# Data Preprocessing

## Import Libraries and Modules

### numpy, pandas, matplotlib, seaborn

In [None]:
# import numpy, pandas, matplotlib, seaborn
import numpy as np
import pandas as pd
import matplotlib.pyplot as plot
import seaborn as sns
%matplotlib inline

### datetime, tqdm

In [None]:
# import datetime to deal with date and time data
from datetime import datetime

# import tqdm to investigate loop
from tqdm import tqdm

### StringIO, csv.writer

In [None]:
# import io.StringIO and csv.writer
from io import StringIO
from csv import writer

### pickle

In [None]:
# import pickle to keep variables
import pickle

### ipywidgets

In [None]:
# import ipywidgets for interactive usage
import ipywidgets as widgets
from ipywidgets import interact, interact_manual

### qgrid

In [None]:
# import qgrid
import qgrid

## Library Options

### pandas display option

In [None]:
pd.options.display.max_columns = 999
pd.options.display.max_rows = 999

### IPython display option

In [None]:
# to change screen width
from IPython.core.display import display, HTML
display(HTML("<style>.container { width:80% !important; }</style>"))

### matplotlib option

In [None]:
# to use korean font on plot
from matplotlib import font_manager, rc
font_name = font_manager.FontProperties(fname="c:/Windows/Fonts/malgun.ttf").get_name()
rc('font', family=font_name)

In [None]:
plt.style.use('seaborn')
plt.rcParams['figure.figsize'] = [20, 10]

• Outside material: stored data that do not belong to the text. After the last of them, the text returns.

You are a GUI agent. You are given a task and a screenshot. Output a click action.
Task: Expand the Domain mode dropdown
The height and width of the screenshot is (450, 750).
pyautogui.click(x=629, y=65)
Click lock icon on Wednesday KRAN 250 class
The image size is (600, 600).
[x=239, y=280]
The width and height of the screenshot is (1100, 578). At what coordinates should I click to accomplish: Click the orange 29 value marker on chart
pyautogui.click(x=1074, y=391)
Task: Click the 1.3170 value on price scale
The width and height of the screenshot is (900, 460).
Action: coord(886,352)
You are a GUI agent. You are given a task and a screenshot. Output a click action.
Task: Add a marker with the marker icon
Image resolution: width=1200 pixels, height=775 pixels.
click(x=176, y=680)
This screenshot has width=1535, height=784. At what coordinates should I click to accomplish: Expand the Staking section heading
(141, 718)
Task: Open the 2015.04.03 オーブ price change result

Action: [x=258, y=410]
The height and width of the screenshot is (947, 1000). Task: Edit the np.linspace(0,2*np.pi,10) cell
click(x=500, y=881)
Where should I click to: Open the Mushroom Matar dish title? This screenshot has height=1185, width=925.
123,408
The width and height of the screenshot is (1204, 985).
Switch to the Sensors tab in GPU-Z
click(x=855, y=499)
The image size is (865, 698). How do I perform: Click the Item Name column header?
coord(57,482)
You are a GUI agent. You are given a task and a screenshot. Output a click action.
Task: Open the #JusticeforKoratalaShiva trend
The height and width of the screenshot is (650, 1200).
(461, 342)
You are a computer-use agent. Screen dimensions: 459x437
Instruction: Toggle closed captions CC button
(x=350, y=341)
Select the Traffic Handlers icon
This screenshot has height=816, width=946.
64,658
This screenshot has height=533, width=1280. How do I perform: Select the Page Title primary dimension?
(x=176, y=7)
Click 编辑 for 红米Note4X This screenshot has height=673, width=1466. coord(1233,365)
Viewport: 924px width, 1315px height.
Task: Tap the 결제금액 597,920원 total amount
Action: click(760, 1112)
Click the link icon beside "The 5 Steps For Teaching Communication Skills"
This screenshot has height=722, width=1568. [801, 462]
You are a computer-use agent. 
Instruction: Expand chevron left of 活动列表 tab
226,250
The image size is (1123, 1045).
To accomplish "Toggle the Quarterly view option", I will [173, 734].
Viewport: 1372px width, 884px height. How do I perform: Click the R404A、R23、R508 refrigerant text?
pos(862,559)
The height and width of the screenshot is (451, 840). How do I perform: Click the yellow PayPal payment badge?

## Load Data from csv to Pandas Dataframe

### Load Data with default options

In [None]:
df = pd.read_csv('../raw data/file_name.csv', encoding='ms949', low_memory=False)

### Load Data with more options

In [None]:
df = pd.read_csv('../raw data/file_name.csv',
                 dtype=column_types,
                 parse_dates=['start_timestamp', 'end_timestamp'],
                 infer_datetime_format=True,
                 low_memory=False)

## Save Pandas Dataframe to csv

In [None]:
df.to_csv('../raw data/file_name.csv', index=False)

## Pickle

### Keep column type via Pickle

In [None]:
df_dtypes = df.dtypes
col_names = df_dtypes.index
types = [index.name for index in df_dtypes.values]
column_types = dict(zip(col_names, types))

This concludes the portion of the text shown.